Before she returned home, she lived for several months with a family in Oak Park to become accustomed to a normal home life. When she was returned home, Hephzibah kept a case worker on the job a good amount of time. If only every abused or neglected kid had Hephzibah.
My conclusions involve abortion and the sanctity of the family — or so-called family.
In many cases we are failing abused children because of our stubborn beliefs that a child is always better off with his natural parents. I expect there's some religious thinking behind that goal, but I don't get it.
I have woman-to-woman questions that will never go away: When you can't take care of your children, treat them violently, or have a partner who is violent, why do you keep having children? When you have no way of caring for a new baby and have abused in the past, why not get an abortion? I think every anti-abortion advocate should sit in court with these cases for at least a whole day.
I don't get why it would be wrong to sterilize two- or three-strike abusers — both men and women. For example, the woman in the Crystal Lake case murdered her son while pregnant with her fourth child.
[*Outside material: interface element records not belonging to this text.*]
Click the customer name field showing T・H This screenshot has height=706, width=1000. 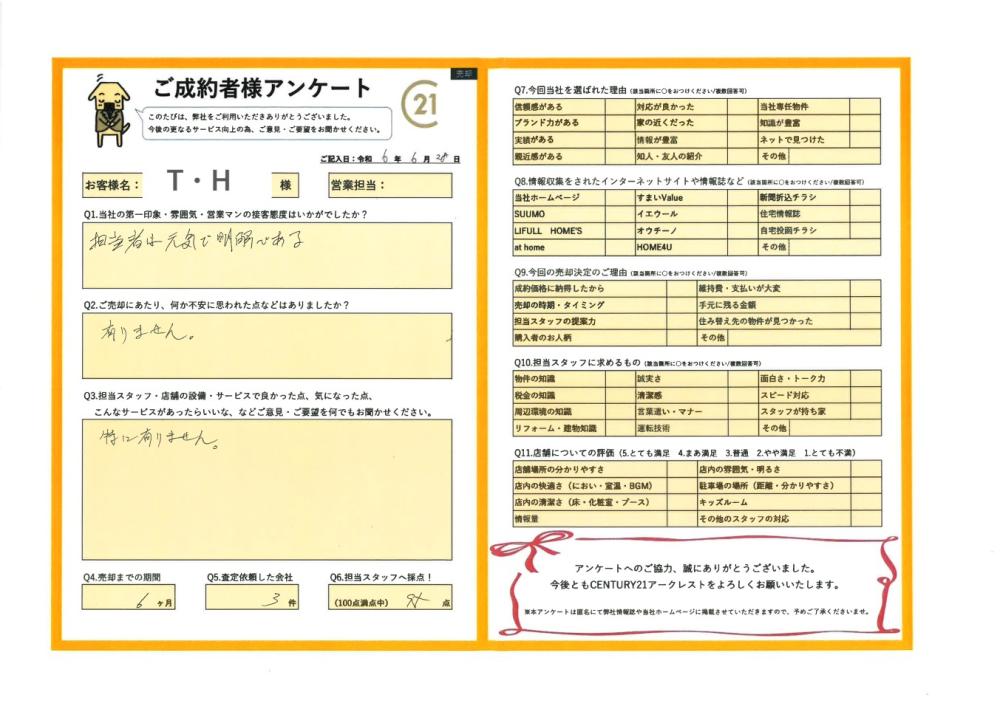pyautogui.click(x=205, y=184)
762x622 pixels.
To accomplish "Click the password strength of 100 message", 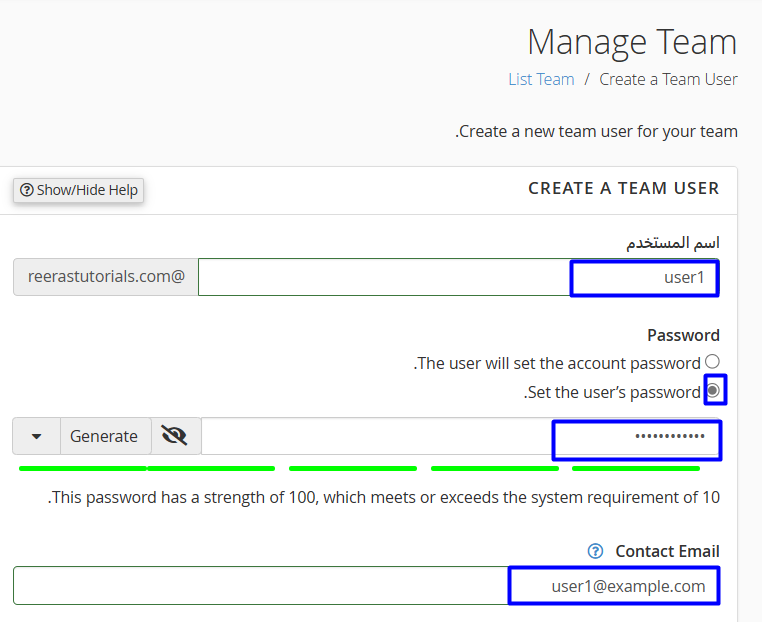I will pyautogui.click(x=384, y=497).
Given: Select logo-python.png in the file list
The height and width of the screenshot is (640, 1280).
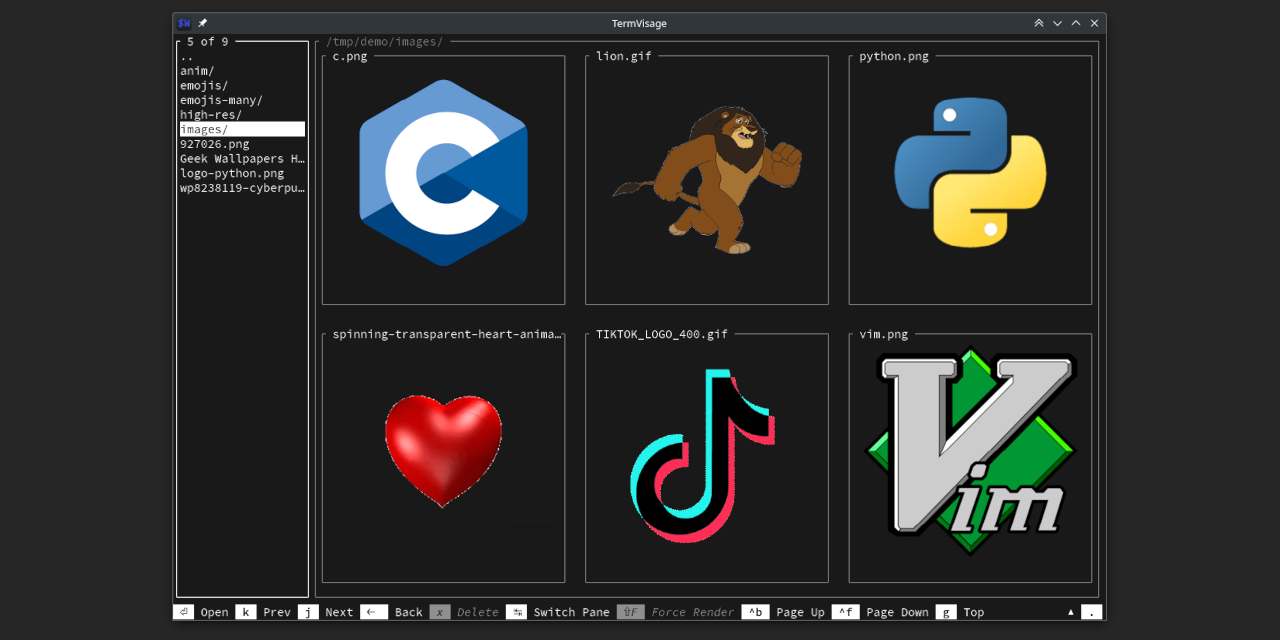Looking at the screenshot, I should [232, 173].
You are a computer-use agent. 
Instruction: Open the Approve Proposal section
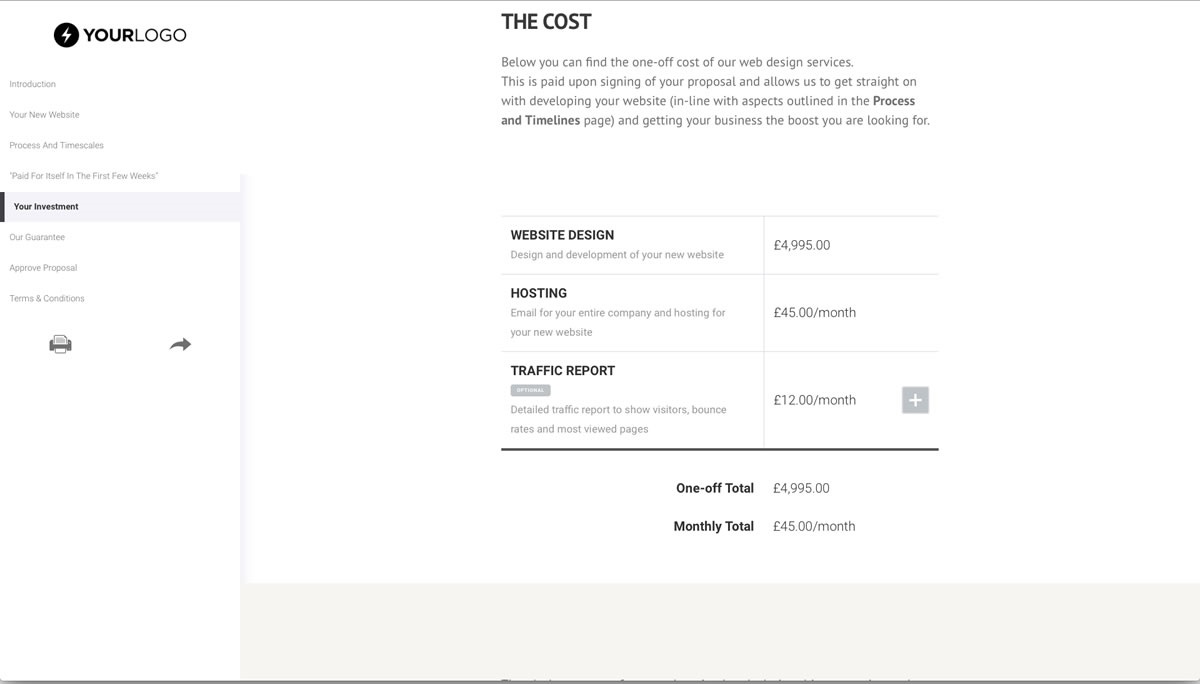pos(43,268)
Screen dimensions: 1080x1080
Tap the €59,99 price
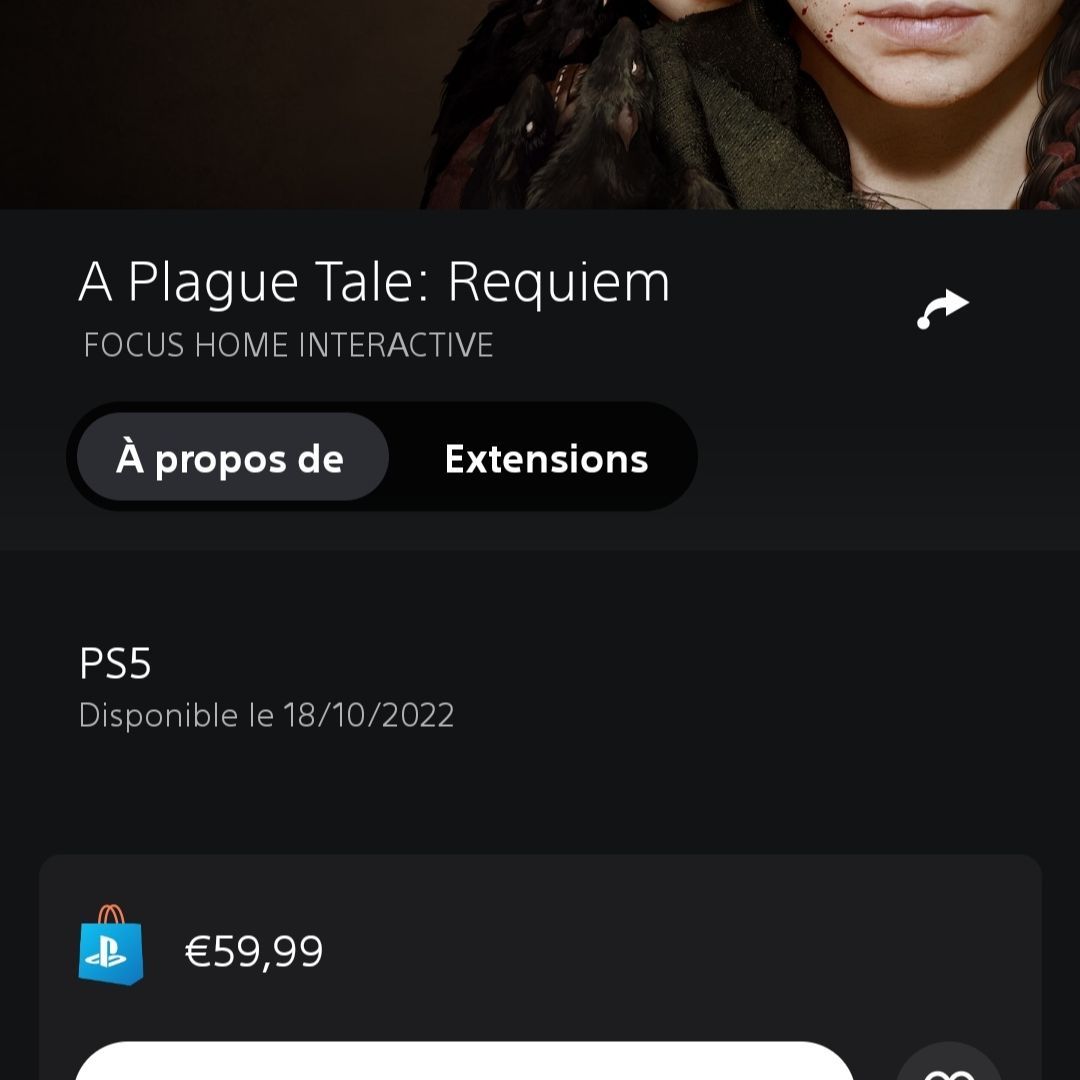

Since the family courts had many people on the case with that so-called family, why were the children still living in that squalor and abuse? The system failed them.
One factor is that many people involved in an abused/neglected child's case, are underpaid, incompetent and short-term. I did not find that to be the case in the people I worked with in Cook County, but it is certainly the case in McHenry County.
Overworked, for sure. I remember getting off the elevator with a young lawyer who was pushing a four-wheeled cart filled with files for a single case.